# PROBLÈMES À RÉSOUDRE
1. Indiquez si chaque affirmation concorde avec l'extrait sur Barbe-Bleue. Répondez par oui ou non et citez les mots de l'extrait qui tranchent. (a) Gilles de Rais a été arrêté en 1440. (b) Charles Perrault a tiré le conte de sa seule imagination. (c) Le conte est lu chaque année à des élèves.
2. Relevez tous les noms de personnes qui figurent avec prénom et nom dans l'extrait sur Barbe-Bleue.
3. Donnez la suite de l'extrait sur Barbe-Bleue, après sa dernière phrase.

# EXTRAIT CITÉ
..........
Enfant, je lisais beaucoup de contes. « Barbe-Bleue » reste encore aujourd'hui un de mes contes préférés. J'aimais la terreur qu'il me procurait. Je continue à lire chaque année cette histoire à mes élèves pour voir se dessiner sur leur visage mes émotions d'enfant, ce mélange de plaisir et d'effroi.

Mais j'étais loin de me douter que l'homme se cachant sous les traits de Barbe Bleue avait réellement existé. En recevant cette proposition de lecture des éditions Librinova que je remercie vivement, j'ai appris que ce célèbre conte n'était pas né de l'imagination de Charles Perrault, mais qu'il s'était fortement inspiré de la vie de Gilles de Rais.

Ce grand seigneur fut l'ancien compagnon d'armes de Jeanne d'Arc. Arrêté en 1440 pour avoir violé, torturé et assassiné des centaines de jeunes garçons et de jeunes femmes, il fut condamné à être pendu, puis brûlé.
C'est son histoire qui inspirera deux siècles plus tard Charles Perrault qui en fera un tueur de femmes, alors que Gilles de Rais avait une préférence pour les enfants et en particulier pour les petits garçons.

Dans cette autobiographie romancée, Brigitte Lurton retrace sa vie, de sa petite enfance à son arrestation.
..........
# DONNÉES FOURNIES
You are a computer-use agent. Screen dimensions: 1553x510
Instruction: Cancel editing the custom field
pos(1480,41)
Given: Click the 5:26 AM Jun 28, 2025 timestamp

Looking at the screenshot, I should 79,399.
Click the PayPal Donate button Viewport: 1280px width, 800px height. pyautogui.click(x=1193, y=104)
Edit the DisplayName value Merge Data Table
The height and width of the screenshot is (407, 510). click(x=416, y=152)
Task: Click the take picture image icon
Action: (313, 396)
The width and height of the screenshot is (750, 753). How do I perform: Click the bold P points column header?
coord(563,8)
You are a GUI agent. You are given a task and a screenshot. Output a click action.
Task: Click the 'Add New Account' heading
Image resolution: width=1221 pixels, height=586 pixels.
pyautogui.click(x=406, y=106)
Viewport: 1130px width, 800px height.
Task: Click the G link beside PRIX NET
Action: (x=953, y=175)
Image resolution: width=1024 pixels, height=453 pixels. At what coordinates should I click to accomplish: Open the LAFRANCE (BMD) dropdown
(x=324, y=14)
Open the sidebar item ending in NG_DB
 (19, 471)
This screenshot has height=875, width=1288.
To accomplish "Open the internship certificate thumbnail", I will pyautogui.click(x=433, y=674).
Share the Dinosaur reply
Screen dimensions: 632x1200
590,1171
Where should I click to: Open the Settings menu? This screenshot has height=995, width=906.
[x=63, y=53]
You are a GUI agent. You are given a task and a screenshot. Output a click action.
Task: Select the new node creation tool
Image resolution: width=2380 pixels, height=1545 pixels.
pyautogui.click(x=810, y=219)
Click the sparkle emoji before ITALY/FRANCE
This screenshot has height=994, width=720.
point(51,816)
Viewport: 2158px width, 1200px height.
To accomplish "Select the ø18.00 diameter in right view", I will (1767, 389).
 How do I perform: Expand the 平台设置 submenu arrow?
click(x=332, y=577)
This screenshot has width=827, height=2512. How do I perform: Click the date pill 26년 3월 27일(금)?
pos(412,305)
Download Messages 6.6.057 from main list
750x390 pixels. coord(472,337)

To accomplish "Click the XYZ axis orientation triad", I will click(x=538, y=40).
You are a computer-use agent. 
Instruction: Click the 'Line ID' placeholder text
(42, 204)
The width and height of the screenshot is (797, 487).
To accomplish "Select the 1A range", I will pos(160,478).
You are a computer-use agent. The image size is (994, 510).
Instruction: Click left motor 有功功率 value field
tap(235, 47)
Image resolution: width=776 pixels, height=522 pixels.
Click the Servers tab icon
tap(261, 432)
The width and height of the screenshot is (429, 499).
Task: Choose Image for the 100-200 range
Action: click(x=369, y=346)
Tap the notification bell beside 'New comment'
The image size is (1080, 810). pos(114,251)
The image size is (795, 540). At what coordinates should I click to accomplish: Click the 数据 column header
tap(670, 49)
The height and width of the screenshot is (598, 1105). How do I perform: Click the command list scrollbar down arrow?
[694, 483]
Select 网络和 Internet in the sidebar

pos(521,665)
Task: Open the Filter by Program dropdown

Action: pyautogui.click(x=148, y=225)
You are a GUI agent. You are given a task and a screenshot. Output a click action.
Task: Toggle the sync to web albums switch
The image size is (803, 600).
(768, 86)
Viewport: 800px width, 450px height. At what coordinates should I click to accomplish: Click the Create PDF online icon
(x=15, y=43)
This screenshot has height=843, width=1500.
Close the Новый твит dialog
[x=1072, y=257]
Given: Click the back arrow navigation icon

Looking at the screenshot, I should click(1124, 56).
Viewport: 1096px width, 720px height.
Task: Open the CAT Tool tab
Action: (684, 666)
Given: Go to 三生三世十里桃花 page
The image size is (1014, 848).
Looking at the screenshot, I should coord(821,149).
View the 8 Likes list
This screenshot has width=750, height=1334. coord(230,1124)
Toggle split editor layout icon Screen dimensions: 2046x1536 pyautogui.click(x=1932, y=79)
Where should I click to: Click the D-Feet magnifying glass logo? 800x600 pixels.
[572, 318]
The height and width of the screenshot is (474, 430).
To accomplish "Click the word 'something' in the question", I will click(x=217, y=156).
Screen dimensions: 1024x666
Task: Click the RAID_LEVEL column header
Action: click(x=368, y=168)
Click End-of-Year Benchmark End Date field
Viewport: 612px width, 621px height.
..........
# RÉPONSES SUCCESSIVES
1.
(a) Oui : « Arrêté en 1440 pour avoir violé, torturé et assassiné des centaines de jeunes garçons et de jeunes femmes »
(b) Non : « ce célèbre conte n'était pas né de l'imagination de Charles Perrault »
(c) Oui : « Je continue à lire chaque année cette histoire à mes élèves »

2. Charles Perrault, Gilles de Rais, Jeanne d'Arc, Brigitte Lurton

3.
*
Le lecteur entre de plain-pied dans le récit avec l'assassinat d'une jeune femme. Autant cette mise à mort décrite avec froideur et détachement m'a d'emblée frappée, autant cette entrée très directe dans l'histoire de Gilles de Rais fait tout de suite naître des émotions vives qui perdurent jusqu'à la dernière ligne.

« Vous pouvez rire, vous n'êtes que poussière, toutes. Votre vie n'est qu'une poignée de sable dans ma main. Je suis le maître. »

C'est donc ainsi que nous accueille Gilles de Rais, surnommé le « Barbe-Bleue Nantais ».
L'auteure le décrit tel que je me l'imaginais enfant : un homme grand et élégant, de carrure imposante, au regard froid et perçant, au charme magnétique et envoûtant. A cela s'ajoute un détail frappant qui m'impressionnait énormément petite : cet homme avait une barbe fournie, très noire, aux reflets bleutés.

La première partie du récit dont les chapitres sont numérotés, fait entendre sa voix, celle d'un être incapable d'aimer et de ressentir de l'empathie, d'un homme méprisant et méprisable qui avilit les femmes et les êtres fragiles, qui asservit et terrorise les serfs qui vivent sur son domaine.

Dès son plus jeune âge, Gilles de Rais reçoit une éducation militaire. Il vit dans un monde d'hommes et se passionne pour les chevaux et la chasse à courre. Très jeune, il est confronté à la violence, aux champs de bataille, à la mort et il s'en délecte.
C'est avec une mine de dégoût que j'ai lu certains passages, et ma répulsion pour lui n'a fait que s'accroître tout au long de récit.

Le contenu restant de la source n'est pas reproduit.